### To do:
Pictures are not part of the answer. Write out exactly the lines from the one containing "Screen dimensions: 964x974" through the end of the material below.

### Available data:

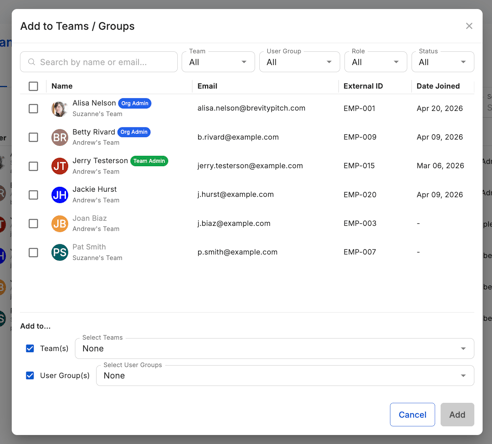The image size is (492, 444).
Task: Uncheck the Team(s) checkbox
Action: [30, 348]
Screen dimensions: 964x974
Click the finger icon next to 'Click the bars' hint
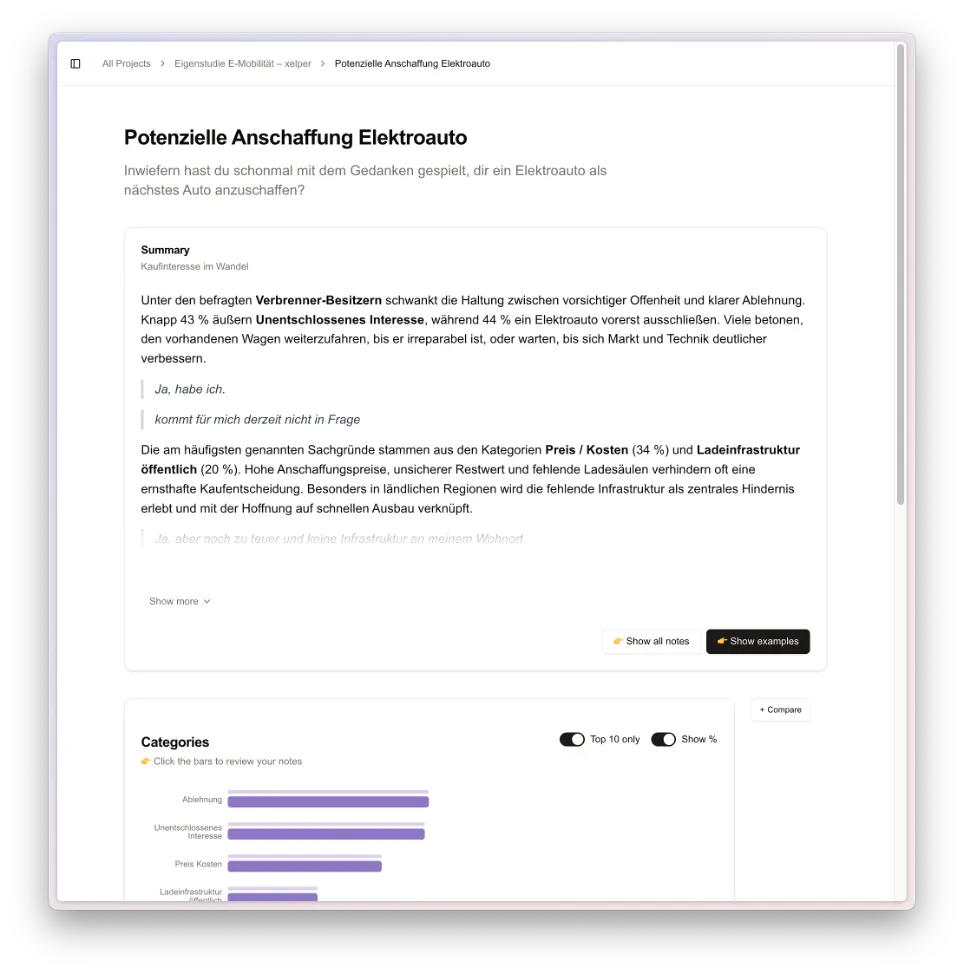coord(146,761)
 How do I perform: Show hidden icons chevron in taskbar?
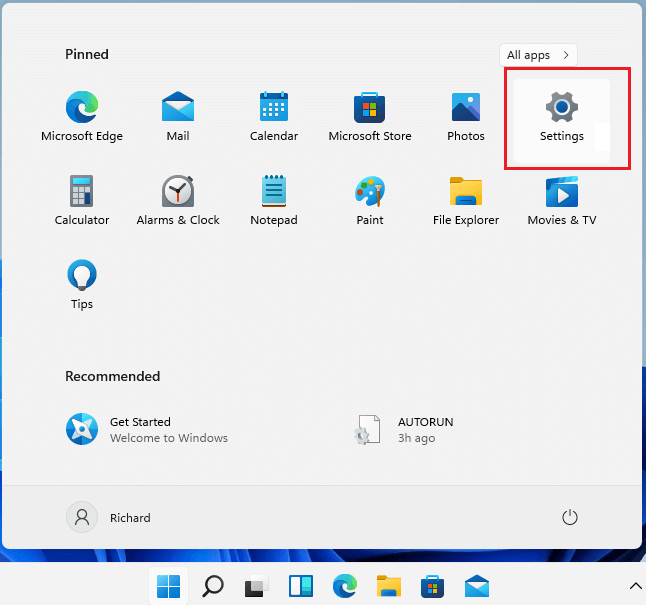(x=634, y=585)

### Expected output:
Screen dimensions: 964x974
Click the finger icon next to 'Click the bars' hint
coord(146,761)
 How do I perform: Show hidden icons chevron in taskbar?
(x=634, y=585)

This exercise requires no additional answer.